SELECTED EXCERPT
*-*-*

What is "vignetting" and what does it have to do with the LC-A+? What does it mean to "cross-process" a film?
What's the difference between a "pinhole" and a 'panoramic' camera?
One of the first things you'll notice when browsing the Lomography shop for the first time is that there are some pretty crazy terms thrown around. Don't worry, you'll find definitions for all kinds of photographic words on this page!
Load an Instant Camera with Instant Film and you'll get photos in a matter of seconds. Check out the Lomo'Instant - the world's most creative instant camera! We also have Instant Backs available. Snap the LC-A Instant Back+ or Diana Instant Back+ onto an LC-A+ or Diana F+ camera and you'll turn it into an instant snap-shooting sensation.
Pinhole Cameras - Cameras with a tiny hole (or 'small aperture' in photographic terms) and no lens - Because of this, pinhole photos often have a dreamy look. If you're interested in trying out pinhole photography, take a look at the Diana Multi Pinhole Operator; it's got 3 holes instead of 1 and allows you to use different color filters!
Fisheye Cameras - These cameras produce unique circular images. They have 170° wide-angle lenses, so you'll capture loads more than the human eye can see; they are also perfect for close-ups!
Multilens Cameras - Cameras with more than one lens; when you hit the shoot button, the lenses will fire and your final print will be made up of smaller images. The Actionsampler and Supersampler have 4 lenses so will have prints made up of 4 sequential images. The Oktomat has 8 lenses so has 8 sequential images on each print. The Pop9 has 9 lenses; each one fires at the same time, so each print will be made up of 9 identical images.

*-*-*

RECORDED INFORMATION
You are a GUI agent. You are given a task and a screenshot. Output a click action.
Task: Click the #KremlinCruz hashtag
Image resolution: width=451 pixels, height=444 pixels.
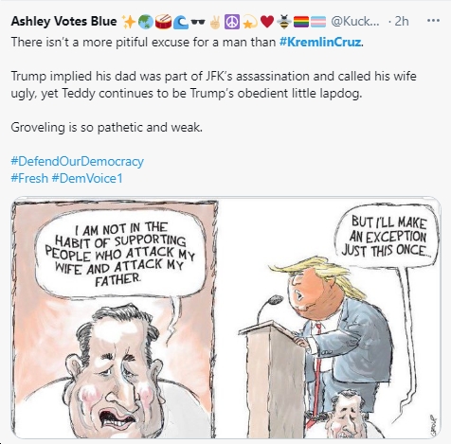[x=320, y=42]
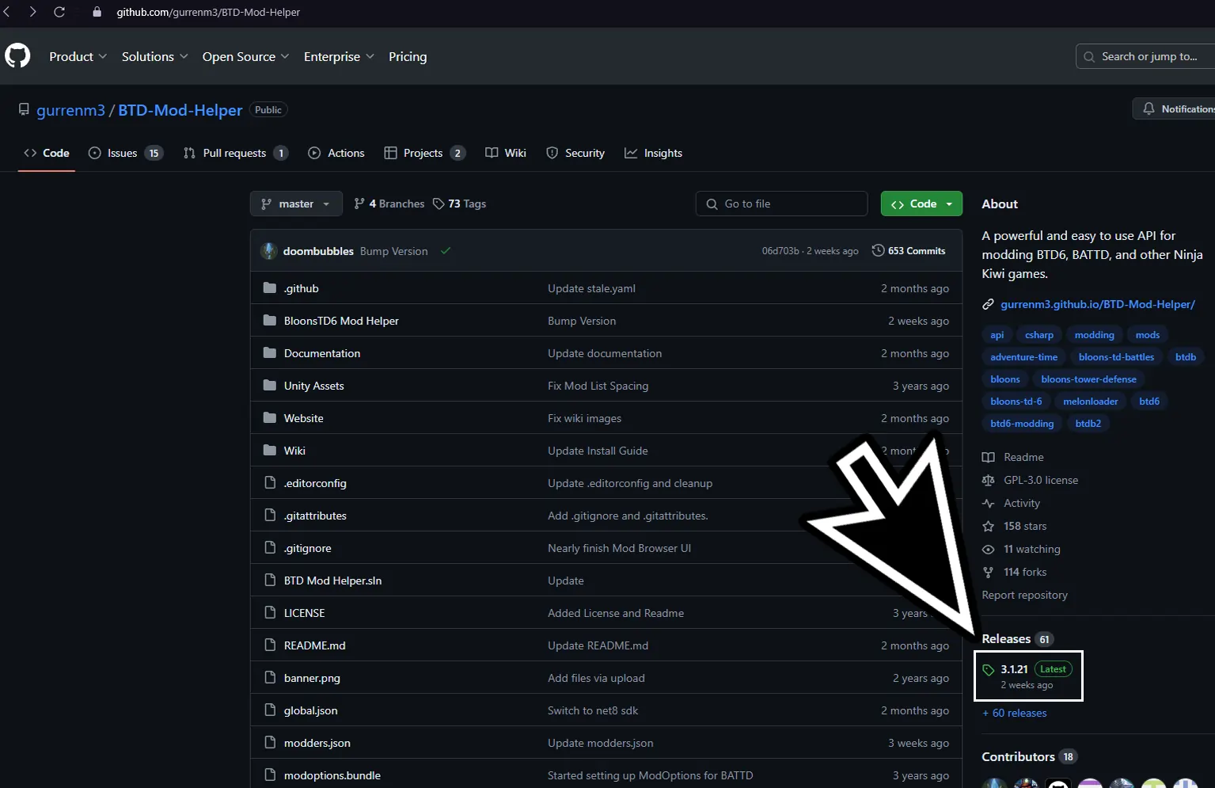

*-*-*

TASKS TO CARRY OUT
(A) According to the Lomography glossary, how many lenses does the Oktomat have, and how many images appear on each of its prints?
(B) In the Lomography glossary, rewrite the paragraph that begins "Multilens Cameras" as a short bulleted list that keeps its main facts.

EXERCISE ANSWERS
(A) The Oktomat has 8 lenses, and each print has 8 sequential images.

(B)
- Multilens cameras have more than one lens. Pressing the shoot button fires the lenses, and each print is made up of smaller images.
- Actionsampler and Supersampler: 4 lenses, so each print has 4 sequential images.
- Oktomat: 8 lenses, so each print has 8 sequential images.
- Pop9: 9 lenses that all fire at the same time, so each print has 9 identical images.